The prevailing view has been that these products require specialized underwriting, the ability to negotiate rates and a detailed knowledge of the workings of the life insurance processexpertise that stockbrokers, bank insurance sales people, and others do not possess.
The problem with that is, an insurance sales person at a stock brokerage firm or bank is just as likely to come upon a customer with a special need as is a traditional life insurance agent. In fact, in view of the volume of customers many of these sales people encounter daily, they may be even more likely to come across such customers.
As an industry, life insurance has traditionally kept its technical secrets to itself, attempting to avoid permitting access to some of the more esoteric elements of the life insurance process to those who are not well-established members of the life insurance community.
Yet, in the last decade, there has been a continuing shift of life insurance sales away from traditional distribution outlets. Whether we like the entry of non-traditional distribution outlets into the business or not, we still have an obligation to the consuming public to make sure its needs are well served–regardless of where the sales of our products take place.
Therefore, perhaps it is time for insurers that specialize in issuing impaired risk life products to open up the sales door to the newer entrants.
We realize that impaired risk products are complex to understand and require additional effort to put into place.

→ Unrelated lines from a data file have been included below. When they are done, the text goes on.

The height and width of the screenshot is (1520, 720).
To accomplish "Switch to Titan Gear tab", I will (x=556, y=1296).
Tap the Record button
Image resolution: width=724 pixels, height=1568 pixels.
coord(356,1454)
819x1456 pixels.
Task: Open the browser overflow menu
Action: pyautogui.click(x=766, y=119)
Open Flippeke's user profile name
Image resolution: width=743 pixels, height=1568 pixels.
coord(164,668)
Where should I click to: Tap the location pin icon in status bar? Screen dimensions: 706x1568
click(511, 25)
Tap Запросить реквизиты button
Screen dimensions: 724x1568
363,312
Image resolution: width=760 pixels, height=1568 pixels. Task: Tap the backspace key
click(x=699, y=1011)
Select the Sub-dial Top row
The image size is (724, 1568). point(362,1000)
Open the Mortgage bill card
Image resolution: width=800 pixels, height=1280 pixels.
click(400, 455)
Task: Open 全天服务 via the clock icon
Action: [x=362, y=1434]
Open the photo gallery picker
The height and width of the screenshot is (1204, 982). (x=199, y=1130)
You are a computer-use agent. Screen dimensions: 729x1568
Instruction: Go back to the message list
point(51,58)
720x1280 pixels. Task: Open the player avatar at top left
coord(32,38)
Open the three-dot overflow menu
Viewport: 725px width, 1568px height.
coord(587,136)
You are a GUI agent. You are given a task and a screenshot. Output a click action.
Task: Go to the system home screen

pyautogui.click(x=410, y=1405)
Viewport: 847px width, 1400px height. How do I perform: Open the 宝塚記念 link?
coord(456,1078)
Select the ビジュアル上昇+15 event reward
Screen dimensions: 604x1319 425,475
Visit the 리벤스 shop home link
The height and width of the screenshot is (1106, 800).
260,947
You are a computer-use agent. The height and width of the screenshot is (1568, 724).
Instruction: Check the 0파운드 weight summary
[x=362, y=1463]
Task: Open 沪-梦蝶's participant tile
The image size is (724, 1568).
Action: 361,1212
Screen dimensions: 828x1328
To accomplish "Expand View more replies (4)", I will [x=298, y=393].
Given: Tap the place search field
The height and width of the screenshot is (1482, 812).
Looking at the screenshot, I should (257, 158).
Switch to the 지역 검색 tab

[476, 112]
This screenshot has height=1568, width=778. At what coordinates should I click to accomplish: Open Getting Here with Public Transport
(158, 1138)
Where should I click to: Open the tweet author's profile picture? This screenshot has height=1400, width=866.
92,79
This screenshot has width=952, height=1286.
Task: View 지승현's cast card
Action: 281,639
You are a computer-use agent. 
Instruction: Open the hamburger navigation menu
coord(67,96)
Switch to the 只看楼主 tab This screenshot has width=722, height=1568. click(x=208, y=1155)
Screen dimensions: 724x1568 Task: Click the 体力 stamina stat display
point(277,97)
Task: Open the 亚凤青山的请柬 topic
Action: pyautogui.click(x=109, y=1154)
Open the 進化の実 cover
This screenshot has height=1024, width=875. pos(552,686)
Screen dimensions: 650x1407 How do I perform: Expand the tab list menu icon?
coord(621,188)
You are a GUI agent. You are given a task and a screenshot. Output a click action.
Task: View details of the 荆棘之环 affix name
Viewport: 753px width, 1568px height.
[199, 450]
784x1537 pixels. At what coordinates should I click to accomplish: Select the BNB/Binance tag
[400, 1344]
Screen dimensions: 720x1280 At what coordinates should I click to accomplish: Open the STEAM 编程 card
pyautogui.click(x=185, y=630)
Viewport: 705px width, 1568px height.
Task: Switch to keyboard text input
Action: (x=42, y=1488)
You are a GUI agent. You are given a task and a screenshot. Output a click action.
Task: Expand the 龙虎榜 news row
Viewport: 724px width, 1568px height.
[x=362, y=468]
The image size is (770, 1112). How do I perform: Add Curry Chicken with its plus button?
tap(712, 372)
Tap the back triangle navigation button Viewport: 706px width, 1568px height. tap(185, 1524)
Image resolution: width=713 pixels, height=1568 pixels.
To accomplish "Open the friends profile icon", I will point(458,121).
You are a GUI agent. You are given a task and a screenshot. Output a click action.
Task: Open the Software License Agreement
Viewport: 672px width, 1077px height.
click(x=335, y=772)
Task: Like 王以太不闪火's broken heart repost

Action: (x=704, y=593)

Nevertheless, these products, and the underwriting process they require, are not at all beyond the capacity of any of the sales people who are currently selling the more traditional products.
We need merely to open the process to the entire scope of life insurance distributors and to create the training mechanisms necessary for the products and the process to be understood and implemented.
A small number of stock brokerage firms and bank insurance operations are already engaged in placing impaired risk and other specialized life insurance products, according to our information. Unfortunately, weve learned that this handful of distributors is, as yet, unable to cover the entire needs of their customers without receiving additional help in understanding and implementing these types of products.
Many non-traditional distributors have fully professional insurance specialists who can help point-of-sale personnel understand and implement these products. But before they can do so, they need help from insurers to simplify and more readily understand what is needed to satisfy customer needs in impaired risk situations.
Such assistance, once offered, will enable these non-traditional sales people to recognize the needs and be more able to satisfy them.